While NPU details or images are not available, [ # WO2020092691 published 20202507 # ] BrainChip did further explain that each NPU has digital logic and SRAM, providing something of a processing-in-memory capability, but not using an analog-memory approach. An NPU contains eight neural processing engines that implement the neurons and synapses. Each event is multiplied by a synaptic weight upon entering a neuron.
According to this article, GraiMatter are not using SNNs. From their choice of 8 bit or 16 bit integers/FP I assume they need a MAC matrix circuit to process weights and activations, as in CNN. This is not a sparse process, as every bit must be processed. hence GraiMatter would use more power and would be slower than Akida.
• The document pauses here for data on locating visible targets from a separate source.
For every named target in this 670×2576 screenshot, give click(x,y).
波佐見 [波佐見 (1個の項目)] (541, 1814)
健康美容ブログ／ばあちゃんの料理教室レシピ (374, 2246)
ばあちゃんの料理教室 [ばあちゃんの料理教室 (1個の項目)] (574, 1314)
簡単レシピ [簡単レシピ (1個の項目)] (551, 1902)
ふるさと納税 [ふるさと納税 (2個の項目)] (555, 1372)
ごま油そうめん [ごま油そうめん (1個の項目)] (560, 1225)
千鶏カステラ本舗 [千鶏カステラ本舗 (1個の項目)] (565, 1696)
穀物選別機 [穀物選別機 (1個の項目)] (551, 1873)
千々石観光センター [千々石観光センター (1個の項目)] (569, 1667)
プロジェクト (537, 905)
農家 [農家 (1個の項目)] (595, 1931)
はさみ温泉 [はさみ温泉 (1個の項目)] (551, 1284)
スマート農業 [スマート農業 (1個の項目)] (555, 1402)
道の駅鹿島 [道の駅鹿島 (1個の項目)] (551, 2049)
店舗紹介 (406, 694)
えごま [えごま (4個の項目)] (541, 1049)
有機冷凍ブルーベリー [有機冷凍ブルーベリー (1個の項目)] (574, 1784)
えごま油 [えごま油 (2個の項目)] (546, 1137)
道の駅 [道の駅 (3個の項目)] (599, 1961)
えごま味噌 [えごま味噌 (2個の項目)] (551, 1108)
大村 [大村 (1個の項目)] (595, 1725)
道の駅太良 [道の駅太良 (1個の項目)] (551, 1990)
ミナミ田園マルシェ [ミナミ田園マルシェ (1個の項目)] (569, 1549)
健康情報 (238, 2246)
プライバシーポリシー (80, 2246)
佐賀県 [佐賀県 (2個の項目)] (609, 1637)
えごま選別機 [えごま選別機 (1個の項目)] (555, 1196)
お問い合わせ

GraiMatter's assertion that "
other neuromorphic architectures, which have to use rate or population or time or ensemble codes." does not apply to Akida, which uses
rank coding, from which Simon Thorpe'se N-of-M code is derived. This is based on the discovery that the strongest signals trigger retinal receptors and pixels earlier than weaker signals. Most of the information is carried in the earlier arriving spikes, and the later-arriving spikes can be discarded. When you think about it, this is quite like how the DVS/event camera works. N-of-M coding uses the order of arrival, and does not need to track the time of arrival. It just counts the first N spikes and closes the gate.
GraiMatter uses 8 bit or 16 bit precision mathematics, whereas Akida uses inference based on probability. You may recall that some demonstrations of Akida show a bar chart with the probabilities of the subject item being one of a number of different articles, eg, dog, cat, parrot, elephant. Akida does the comparison and selects the one which is the best fit. Of course, the model libraries are much larger than that.
I find this an amazing leap of imagination, to conceive that such a process could be implemented in silicon, and N-of-M is pretty clever too.